We planned for a ‘regular’ delivery at 40 weeks, but my health issues called for a 37 week induction.

We had so many plans and ideas on how we’d have liked things to go (I’m going to do a separate blog-post about breast feeding and other ‘issues’ I had), and you need to be somewhat flexible, don’t put pressure on yourself.  I opted for an epidural, because I have a low pain threshold, I’m a whiner, and I really had nothing to prove to anyone during my labor.  When it failed and I got a taste of ‘real, active labor’, it made me 100% sure I’d made the right decision.

– Be your own advocate.  Don’t be afraid to speak up, trust your gut/instinct – especially in the USA where you are, realistically, paying for a service.  My three-day stay in the hospital (not including once baby was born and started his own tab) was billed to the insurance company at $21.5k – that’s not a small bill.
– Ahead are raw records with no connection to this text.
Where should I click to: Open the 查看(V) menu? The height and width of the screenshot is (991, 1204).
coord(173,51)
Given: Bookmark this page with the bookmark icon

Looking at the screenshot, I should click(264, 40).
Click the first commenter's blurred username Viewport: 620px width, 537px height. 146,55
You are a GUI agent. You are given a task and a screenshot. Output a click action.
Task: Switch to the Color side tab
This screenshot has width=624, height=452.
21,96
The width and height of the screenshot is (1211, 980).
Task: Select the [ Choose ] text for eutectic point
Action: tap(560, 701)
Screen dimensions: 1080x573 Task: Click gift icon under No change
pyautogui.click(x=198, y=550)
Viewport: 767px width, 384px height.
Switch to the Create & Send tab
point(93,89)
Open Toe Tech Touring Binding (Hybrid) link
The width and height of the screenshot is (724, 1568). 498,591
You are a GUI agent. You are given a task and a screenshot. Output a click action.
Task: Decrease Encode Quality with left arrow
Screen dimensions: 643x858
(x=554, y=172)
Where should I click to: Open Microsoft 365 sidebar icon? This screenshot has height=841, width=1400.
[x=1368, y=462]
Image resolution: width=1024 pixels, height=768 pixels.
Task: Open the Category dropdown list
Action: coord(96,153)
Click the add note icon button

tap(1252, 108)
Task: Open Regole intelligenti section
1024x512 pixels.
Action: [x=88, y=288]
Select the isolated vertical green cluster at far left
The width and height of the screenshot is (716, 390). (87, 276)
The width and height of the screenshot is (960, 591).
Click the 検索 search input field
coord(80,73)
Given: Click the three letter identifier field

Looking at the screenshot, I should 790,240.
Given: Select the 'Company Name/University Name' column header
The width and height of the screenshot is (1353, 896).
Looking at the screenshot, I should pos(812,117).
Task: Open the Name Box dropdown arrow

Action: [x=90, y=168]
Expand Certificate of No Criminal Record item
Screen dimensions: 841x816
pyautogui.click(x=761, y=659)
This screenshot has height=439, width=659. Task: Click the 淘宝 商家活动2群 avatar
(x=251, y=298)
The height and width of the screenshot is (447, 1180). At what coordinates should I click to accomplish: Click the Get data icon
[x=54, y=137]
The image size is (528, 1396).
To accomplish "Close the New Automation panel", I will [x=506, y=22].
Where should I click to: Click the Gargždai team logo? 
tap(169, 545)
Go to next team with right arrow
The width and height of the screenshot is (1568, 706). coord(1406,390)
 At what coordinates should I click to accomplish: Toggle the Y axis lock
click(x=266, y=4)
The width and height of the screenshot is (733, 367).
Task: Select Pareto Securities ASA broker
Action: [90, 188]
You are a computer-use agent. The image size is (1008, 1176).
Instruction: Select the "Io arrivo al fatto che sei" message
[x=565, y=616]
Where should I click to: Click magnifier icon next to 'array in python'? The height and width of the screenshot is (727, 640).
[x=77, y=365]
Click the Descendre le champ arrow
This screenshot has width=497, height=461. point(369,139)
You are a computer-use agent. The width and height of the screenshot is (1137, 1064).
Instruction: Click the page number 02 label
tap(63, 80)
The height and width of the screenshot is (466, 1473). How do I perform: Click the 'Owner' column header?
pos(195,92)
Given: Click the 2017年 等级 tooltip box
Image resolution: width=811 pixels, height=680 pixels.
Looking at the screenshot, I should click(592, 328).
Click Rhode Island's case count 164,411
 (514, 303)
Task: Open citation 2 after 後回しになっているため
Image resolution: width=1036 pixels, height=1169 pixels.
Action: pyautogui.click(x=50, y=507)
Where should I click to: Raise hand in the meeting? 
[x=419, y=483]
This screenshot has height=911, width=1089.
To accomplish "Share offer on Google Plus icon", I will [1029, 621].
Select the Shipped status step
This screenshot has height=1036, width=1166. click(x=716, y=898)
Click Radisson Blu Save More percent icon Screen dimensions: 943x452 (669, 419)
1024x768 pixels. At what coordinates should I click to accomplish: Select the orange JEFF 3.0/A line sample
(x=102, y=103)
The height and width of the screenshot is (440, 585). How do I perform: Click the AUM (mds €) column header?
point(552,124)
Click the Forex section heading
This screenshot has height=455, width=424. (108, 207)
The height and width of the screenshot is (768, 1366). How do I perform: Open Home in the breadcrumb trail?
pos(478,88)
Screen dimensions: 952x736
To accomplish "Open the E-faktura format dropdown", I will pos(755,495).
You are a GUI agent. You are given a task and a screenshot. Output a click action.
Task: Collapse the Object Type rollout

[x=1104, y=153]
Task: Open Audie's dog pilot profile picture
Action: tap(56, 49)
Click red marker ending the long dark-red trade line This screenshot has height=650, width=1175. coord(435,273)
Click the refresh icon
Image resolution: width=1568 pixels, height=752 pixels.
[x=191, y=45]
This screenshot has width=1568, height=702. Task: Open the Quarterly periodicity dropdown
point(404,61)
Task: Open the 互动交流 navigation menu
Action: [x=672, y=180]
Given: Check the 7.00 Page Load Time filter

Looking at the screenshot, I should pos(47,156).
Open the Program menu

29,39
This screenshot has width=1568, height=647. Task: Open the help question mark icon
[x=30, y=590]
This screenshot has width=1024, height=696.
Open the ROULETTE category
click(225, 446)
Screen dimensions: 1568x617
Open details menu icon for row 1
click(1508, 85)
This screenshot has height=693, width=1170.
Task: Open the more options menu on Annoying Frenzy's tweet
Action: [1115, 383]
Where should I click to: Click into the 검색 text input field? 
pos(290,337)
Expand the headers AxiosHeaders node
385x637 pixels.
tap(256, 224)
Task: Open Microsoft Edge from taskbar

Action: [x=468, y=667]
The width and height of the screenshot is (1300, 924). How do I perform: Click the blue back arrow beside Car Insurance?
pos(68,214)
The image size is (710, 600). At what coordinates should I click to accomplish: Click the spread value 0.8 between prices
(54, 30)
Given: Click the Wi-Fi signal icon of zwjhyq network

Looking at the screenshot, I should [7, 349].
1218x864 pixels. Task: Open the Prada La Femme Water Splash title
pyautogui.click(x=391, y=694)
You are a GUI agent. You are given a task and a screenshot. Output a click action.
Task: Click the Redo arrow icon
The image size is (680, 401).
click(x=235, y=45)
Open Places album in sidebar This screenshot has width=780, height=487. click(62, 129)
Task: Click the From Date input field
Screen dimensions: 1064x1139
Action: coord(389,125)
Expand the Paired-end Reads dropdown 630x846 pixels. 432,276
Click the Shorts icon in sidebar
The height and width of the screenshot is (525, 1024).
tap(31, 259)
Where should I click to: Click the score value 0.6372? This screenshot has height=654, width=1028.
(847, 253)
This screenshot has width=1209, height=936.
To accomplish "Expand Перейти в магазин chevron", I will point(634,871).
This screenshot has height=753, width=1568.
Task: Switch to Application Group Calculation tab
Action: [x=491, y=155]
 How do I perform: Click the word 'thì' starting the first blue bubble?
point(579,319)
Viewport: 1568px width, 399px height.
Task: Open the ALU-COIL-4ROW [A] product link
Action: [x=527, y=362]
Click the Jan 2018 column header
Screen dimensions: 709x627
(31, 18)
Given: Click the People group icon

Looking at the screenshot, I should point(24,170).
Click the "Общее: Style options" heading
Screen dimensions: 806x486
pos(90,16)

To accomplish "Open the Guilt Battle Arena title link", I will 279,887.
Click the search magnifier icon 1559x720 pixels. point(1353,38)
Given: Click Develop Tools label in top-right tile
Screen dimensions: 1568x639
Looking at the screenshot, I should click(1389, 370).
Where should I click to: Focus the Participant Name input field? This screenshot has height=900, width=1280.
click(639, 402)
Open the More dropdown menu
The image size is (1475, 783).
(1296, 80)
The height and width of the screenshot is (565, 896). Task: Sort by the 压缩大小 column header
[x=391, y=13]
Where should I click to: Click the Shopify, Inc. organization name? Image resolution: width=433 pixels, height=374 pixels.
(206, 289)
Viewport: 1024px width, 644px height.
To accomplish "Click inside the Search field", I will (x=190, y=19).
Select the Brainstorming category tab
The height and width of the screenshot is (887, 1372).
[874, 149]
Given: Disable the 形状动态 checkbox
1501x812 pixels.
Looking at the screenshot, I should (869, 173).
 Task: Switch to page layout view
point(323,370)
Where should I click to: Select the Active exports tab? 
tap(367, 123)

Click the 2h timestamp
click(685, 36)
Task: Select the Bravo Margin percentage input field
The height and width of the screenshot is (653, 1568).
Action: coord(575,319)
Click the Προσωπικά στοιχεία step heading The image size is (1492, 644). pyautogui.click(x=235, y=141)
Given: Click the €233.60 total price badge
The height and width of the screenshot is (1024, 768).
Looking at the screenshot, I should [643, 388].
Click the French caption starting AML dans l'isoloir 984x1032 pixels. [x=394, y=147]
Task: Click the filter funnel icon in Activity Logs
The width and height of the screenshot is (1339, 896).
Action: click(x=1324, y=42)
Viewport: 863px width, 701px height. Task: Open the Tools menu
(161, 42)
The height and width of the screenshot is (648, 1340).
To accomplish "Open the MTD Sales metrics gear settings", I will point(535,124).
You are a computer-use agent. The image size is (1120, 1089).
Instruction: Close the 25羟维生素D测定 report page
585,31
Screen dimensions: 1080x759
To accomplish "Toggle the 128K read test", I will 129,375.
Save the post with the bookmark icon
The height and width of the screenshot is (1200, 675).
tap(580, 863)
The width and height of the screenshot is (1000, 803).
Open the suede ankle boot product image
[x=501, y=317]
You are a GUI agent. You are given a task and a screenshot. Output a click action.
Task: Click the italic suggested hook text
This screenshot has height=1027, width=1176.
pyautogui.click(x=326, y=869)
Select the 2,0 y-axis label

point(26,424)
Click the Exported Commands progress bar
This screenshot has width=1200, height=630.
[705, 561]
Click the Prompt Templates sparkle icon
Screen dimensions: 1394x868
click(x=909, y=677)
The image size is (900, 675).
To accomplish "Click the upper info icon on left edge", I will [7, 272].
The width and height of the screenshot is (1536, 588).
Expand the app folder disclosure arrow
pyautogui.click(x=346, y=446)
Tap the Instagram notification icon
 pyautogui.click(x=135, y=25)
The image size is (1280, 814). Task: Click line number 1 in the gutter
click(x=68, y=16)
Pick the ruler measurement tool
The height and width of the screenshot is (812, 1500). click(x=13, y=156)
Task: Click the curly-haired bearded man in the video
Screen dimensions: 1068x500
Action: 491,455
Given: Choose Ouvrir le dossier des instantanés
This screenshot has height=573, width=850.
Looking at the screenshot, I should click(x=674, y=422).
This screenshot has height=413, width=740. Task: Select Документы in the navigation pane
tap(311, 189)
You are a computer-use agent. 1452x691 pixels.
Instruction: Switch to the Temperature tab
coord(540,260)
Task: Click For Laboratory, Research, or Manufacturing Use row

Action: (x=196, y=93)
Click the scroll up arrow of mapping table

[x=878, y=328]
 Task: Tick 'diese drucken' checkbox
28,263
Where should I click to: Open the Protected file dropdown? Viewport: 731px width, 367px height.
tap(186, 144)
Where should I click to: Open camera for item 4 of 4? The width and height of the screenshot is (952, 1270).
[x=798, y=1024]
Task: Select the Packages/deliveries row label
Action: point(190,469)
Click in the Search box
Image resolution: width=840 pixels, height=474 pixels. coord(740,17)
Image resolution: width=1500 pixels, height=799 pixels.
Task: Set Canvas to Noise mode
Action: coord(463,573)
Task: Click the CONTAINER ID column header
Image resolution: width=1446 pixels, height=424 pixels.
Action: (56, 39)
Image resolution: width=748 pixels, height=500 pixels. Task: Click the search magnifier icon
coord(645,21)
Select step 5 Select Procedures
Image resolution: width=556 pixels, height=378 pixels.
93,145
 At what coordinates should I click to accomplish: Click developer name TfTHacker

Be very clear about your wishes, breast or bottle, pacifier or no, immediate skin-to-skin, circumcision etc – you are the only person who has your baby’s absolute best interests at heart, you are the only one who knows your plan – share it, stick to it and don’t feel like you have to defend it. Write it down, make copies and hand it out if you have to.  That way, the staff will know your intentions from the get-go and you’ll have as much control over the situation as you can possibly retain.

– No matter how hellish your journey may be, C-section or vaginal, drugs or no, breast or bottle – it will all be worth it in the instant you see your little one.

Our little Lewis was certainly worth the wait and work!